The USF College of Arts and Sciences (CAS) is doing its part in creating a more accepting and knowledgeable society by considering a required course subject on anti-racism. This was originally proposed in March after the death of George Floyd and the resurgence of the Black Lives Matter movement in the media. 

These courses will provide a new perspective to students who may never have experienced discrimination and could help decrease the racism that has been ingrained in our society. 

The content of the course will be taught by Humanities, African Studies and Social Science faculty and will be a revised version of Racism in American Society, a class already taught at USF. 

Some have expressed concerns regarding the motives behind an anti-racism curriculum, worrying that an agenda is being pushed. The prospect of anti-racism courses have brought much criticism when proposed in other schools, since some believe these classes will be politically motivated. 

President Donald Trump has been against anti-racism courses in America’s schools since the idea gained momentum in March.

He said at a Sept. 17 White House press conference that teaching anti-racism curriculum is “toxic propaganda” and “child abuse.” 

American parents are not going to accept indoctrination in our schools, cancel culture at our work or the repression of traditional faith, culture and values in the public square,” said Trump. 

Anti-racism is not a political matter and does not seek to be aligned with, nor promote either major party. This course material hopes to provide students with information that will allow them to gain a perspective rid of racist ideas they may have and learn through listening to their peers’ experiences. 

The CAS Anti-Racism Working Group, who developed the proposal and has since given it to USF’s administration Sept. 9 for approval, addressed the argument.

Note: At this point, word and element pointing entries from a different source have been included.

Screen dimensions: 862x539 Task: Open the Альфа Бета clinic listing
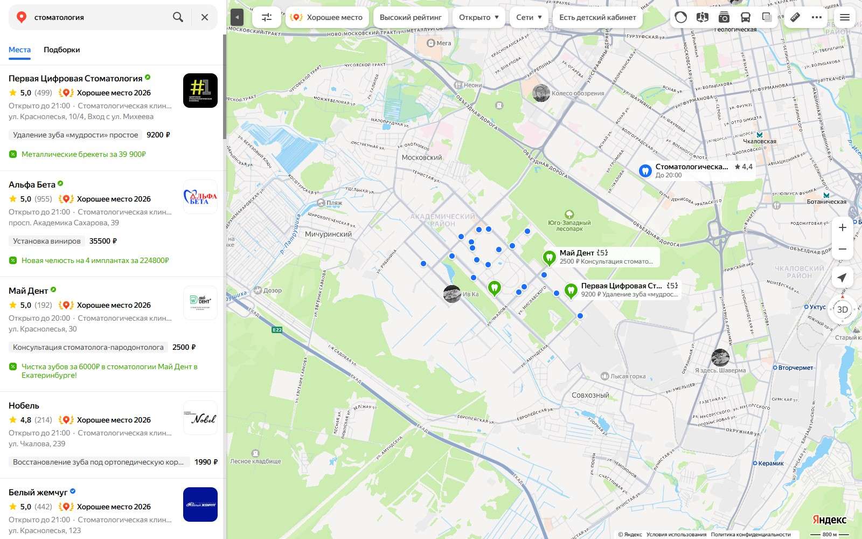[32, 184]
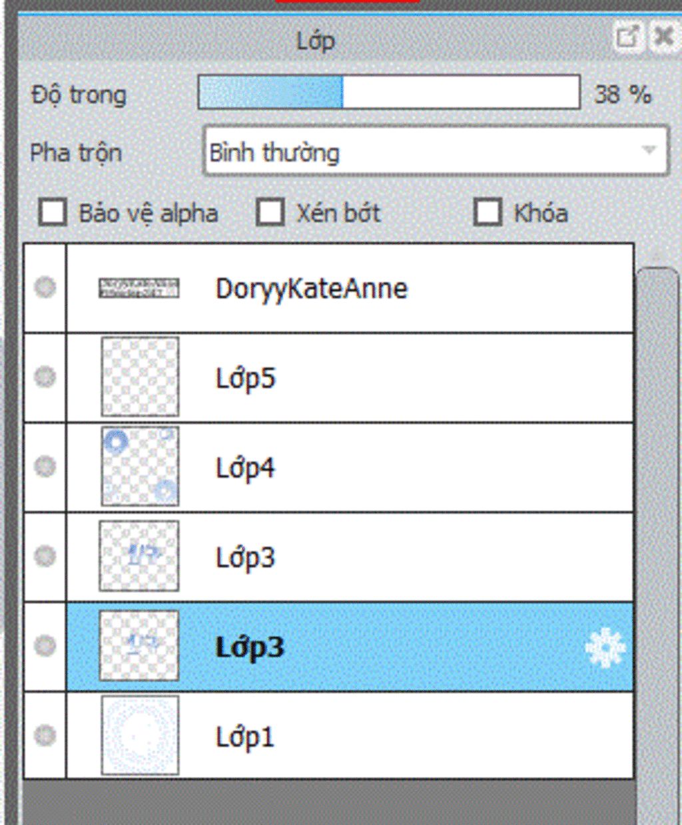Open settings gear on selected Lớp3 layer
Viewport: 682px width, 825px height.
(x=605, y=647)
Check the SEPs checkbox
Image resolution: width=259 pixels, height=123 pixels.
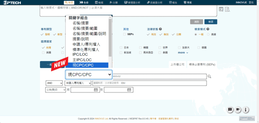click(x=124, y=34)
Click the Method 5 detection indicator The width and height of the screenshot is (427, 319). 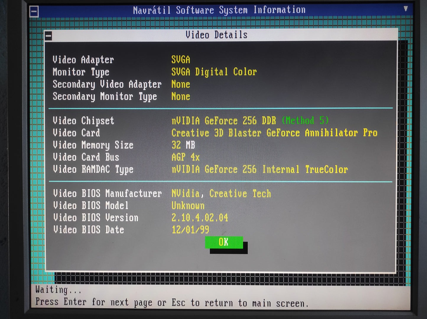pyautogui.click(x=306, y=121)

The proposal, which outlines possible course material and the importance of anti-racism education, states that the courses will not include “political indoctrination.” 

Facilitator of the group Scott Solomon said the subject matter will be limited to facts that students can interpret in their own way.

“The notion that faculty indoctrinate students or teach from an ideological perspective implies that our students are somehow unable to think for themselves or challenge ideas they disagree with — that has never been my experience at the University of South Florida,” said Solomon in an interview with The Oracle. 

Despite the controversy, the proposal states that some facts which could be deemed political will still not be ignored, referencing the current Holocaust and genocide classes provided at USF.

“We don’t ask our scholars who teach about the Holocaust to justify their ideological approach or if they are utilizing a partisan perspective,” reads the proposal. “The objective facts of the Holocaust are not up for debate, nor are the facts of racism and racist violence in the United States.”

Unlearning racism and gaining knowledge about systemic racism through required CAS courses is neither anti-American nor propaganda. It is a step toward a more understanding and inclusive country.